- [What is being asked]
Only one portion of the data is to be written out: from the line bearing "Viewport: 981px width, 428px height." through the line bearing "The height and width of the screenshot is (824, 472).". Write it exactly as it appears.

Segment Open

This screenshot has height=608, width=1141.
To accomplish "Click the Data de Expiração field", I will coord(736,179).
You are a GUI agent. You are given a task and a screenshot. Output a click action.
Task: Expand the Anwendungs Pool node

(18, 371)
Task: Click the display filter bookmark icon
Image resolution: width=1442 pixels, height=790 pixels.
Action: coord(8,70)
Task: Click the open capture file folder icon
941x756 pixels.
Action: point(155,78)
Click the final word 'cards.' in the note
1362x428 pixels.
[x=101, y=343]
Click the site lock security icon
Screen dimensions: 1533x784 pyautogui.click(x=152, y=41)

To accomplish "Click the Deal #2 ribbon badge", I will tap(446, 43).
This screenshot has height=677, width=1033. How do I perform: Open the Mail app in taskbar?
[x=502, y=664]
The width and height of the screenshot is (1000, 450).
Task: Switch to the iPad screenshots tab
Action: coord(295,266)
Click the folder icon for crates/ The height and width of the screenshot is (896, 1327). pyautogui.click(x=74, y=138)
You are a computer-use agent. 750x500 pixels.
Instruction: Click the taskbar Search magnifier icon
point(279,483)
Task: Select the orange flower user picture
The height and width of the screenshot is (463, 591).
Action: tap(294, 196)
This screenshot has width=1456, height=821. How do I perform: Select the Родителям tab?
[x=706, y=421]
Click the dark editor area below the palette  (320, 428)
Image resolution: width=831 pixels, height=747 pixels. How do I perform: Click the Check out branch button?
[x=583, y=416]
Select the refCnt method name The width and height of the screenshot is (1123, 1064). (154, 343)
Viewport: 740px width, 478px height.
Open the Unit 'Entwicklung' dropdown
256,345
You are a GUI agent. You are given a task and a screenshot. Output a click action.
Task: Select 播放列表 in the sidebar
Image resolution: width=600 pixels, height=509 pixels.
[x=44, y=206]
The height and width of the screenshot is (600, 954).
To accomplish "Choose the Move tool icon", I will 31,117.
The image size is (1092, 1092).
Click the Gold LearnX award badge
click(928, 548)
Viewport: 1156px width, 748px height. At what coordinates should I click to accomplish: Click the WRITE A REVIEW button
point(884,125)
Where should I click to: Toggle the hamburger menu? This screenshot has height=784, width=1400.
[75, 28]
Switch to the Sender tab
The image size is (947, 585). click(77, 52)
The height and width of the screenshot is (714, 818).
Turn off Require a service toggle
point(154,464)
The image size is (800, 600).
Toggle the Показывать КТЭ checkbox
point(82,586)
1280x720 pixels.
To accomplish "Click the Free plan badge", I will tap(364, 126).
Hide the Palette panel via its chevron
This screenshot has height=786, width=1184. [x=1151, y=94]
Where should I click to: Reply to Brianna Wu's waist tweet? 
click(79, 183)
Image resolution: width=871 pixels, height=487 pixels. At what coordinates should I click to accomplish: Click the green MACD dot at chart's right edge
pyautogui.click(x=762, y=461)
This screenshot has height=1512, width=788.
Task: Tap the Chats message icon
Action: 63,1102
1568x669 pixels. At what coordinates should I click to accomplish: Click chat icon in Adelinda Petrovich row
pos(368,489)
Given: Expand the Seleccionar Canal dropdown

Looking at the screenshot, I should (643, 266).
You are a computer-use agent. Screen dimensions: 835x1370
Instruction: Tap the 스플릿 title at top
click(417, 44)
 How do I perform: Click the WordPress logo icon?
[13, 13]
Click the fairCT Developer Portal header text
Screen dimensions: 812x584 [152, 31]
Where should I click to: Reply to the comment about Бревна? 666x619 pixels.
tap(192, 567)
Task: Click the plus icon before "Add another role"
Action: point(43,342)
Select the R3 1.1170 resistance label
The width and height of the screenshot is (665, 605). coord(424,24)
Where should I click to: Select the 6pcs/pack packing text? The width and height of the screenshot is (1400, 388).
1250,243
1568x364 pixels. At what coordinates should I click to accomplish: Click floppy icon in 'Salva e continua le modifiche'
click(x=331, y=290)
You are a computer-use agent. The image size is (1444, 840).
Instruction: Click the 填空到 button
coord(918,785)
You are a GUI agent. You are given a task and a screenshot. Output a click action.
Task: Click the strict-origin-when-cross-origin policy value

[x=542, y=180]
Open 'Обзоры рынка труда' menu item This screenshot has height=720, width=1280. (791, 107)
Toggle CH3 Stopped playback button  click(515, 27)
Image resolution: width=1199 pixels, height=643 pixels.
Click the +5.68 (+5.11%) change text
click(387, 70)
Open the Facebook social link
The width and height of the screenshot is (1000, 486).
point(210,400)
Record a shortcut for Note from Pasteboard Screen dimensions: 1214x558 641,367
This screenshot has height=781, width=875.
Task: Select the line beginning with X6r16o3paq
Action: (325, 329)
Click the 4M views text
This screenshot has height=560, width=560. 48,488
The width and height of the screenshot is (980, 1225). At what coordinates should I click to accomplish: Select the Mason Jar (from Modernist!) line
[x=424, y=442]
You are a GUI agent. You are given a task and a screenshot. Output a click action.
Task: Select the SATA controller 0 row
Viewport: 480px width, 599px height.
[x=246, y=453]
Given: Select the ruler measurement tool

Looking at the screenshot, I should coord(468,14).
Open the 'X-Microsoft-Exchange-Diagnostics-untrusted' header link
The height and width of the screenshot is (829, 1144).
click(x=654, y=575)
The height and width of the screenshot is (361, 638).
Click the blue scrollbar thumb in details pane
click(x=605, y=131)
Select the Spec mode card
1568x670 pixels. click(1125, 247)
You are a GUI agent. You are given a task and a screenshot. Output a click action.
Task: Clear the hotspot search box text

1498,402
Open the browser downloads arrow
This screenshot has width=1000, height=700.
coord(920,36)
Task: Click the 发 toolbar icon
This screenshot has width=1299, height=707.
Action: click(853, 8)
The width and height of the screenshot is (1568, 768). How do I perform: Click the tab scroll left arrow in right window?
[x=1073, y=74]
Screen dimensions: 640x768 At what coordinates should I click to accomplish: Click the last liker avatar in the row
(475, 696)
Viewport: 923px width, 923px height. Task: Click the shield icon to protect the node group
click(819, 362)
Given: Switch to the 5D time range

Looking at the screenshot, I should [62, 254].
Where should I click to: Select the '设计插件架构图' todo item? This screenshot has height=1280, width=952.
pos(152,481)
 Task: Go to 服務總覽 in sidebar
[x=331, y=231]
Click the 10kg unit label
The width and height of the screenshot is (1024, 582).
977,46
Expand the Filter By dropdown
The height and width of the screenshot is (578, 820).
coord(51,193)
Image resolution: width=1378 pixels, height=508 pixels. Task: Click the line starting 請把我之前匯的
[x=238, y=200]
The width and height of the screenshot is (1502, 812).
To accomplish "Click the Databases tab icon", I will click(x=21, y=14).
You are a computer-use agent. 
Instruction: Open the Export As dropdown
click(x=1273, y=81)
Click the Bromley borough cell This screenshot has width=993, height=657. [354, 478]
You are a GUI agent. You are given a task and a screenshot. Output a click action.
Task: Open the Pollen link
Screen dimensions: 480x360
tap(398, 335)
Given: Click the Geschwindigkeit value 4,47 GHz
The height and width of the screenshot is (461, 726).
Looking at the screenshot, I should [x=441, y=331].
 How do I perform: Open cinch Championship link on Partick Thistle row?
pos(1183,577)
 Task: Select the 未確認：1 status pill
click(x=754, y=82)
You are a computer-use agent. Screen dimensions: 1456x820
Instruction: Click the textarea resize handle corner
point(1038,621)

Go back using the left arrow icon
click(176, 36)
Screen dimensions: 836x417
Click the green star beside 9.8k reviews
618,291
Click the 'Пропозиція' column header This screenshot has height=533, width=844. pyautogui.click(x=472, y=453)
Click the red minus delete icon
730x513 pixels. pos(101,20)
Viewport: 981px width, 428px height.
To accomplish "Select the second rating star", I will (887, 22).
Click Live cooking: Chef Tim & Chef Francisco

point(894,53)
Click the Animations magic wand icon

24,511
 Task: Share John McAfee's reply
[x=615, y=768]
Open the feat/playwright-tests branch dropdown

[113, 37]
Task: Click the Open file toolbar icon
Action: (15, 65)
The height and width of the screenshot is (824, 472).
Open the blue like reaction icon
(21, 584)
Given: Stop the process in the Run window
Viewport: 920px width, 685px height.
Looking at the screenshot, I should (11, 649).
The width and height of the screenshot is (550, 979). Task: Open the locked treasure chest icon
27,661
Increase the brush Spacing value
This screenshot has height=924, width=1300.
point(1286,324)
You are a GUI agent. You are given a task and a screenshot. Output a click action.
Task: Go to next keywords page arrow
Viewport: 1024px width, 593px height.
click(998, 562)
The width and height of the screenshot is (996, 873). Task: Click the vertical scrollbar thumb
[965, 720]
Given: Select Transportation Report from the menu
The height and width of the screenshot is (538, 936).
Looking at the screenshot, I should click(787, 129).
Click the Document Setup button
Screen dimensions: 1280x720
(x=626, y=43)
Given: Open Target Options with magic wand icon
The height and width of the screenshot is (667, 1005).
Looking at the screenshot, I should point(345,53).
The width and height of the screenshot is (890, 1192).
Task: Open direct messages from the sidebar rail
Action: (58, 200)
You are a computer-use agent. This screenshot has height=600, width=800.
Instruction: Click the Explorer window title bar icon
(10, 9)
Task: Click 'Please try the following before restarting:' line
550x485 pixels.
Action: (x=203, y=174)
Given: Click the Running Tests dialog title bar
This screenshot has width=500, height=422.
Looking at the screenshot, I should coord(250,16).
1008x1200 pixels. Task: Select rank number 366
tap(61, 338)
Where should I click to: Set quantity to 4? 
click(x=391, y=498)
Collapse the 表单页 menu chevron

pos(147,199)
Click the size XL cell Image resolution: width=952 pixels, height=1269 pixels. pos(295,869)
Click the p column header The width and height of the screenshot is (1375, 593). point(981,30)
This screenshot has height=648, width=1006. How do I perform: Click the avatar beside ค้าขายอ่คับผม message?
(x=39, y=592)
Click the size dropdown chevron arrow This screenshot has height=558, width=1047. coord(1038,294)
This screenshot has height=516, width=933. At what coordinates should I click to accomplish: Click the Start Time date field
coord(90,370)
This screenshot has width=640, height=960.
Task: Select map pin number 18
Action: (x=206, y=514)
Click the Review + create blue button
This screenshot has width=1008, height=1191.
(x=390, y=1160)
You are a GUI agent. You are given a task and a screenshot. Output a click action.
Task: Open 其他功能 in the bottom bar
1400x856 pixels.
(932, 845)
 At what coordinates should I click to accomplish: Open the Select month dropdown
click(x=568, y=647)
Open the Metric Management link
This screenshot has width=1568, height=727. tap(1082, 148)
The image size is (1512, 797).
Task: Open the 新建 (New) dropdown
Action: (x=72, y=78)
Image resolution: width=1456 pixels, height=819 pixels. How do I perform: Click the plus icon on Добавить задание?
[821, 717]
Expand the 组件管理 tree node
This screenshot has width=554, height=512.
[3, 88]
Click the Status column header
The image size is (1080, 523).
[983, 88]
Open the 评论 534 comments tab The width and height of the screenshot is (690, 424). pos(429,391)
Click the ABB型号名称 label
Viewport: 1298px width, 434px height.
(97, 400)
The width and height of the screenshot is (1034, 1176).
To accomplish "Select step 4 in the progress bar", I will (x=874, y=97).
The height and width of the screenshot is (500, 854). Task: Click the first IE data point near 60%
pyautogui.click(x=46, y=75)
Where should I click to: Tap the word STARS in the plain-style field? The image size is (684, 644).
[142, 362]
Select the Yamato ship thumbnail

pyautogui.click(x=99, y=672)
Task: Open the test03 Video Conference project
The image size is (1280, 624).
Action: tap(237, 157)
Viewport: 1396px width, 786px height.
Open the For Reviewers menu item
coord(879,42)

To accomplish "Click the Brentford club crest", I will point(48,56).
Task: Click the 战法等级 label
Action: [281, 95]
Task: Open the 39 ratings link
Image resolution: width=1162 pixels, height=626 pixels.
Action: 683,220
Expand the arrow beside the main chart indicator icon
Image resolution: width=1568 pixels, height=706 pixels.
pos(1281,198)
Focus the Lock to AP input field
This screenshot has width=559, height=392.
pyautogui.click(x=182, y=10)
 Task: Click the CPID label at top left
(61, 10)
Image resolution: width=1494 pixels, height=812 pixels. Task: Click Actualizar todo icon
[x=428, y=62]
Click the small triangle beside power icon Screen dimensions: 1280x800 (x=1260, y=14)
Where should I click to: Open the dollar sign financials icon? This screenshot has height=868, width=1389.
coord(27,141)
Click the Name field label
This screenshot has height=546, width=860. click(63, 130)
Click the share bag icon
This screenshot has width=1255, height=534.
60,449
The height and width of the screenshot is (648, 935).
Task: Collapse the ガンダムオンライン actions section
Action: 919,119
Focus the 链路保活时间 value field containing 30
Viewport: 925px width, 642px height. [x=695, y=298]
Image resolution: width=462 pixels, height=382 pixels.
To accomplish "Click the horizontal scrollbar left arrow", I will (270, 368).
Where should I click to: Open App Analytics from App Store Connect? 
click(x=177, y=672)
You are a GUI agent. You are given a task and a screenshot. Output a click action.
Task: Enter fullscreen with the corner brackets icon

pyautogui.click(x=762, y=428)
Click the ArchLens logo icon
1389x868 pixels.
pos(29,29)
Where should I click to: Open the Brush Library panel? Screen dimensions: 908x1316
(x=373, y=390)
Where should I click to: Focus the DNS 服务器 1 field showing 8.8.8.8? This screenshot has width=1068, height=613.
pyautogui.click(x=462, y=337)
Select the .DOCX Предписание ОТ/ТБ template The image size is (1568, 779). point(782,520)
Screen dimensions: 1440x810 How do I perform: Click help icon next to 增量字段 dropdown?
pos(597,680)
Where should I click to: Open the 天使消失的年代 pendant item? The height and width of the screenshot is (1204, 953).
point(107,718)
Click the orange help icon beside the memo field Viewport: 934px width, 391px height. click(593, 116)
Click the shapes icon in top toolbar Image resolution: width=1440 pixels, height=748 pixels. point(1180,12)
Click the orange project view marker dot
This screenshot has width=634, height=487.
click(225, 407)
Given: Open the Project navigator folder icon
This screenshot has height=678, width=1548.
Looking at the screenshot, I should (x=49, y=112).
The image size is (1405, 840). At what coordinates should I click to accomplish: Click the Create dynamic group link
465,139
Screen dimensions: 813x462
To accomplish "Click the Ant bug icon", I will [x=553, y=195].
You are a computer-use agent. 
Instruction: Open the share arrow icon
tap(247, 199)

Segment Closed

- [Expected answer]
Viewport: 981px width, 428px height.
To accomplish "Select the second rating star", I will (887, 22).
Click Live cooking: Chef Tim & Chef Francisco

point(894,53)
Click the Animations magic wand icon

24,511
 Task: Share John McAfee's reply
[x=615, y=768]
Open the feat/playwright-tests branch dropdown

[113, 37]
Task: Click the Open file toolbar icon
Action: (15, 65)
The height and width of the screenshot is (824, 472).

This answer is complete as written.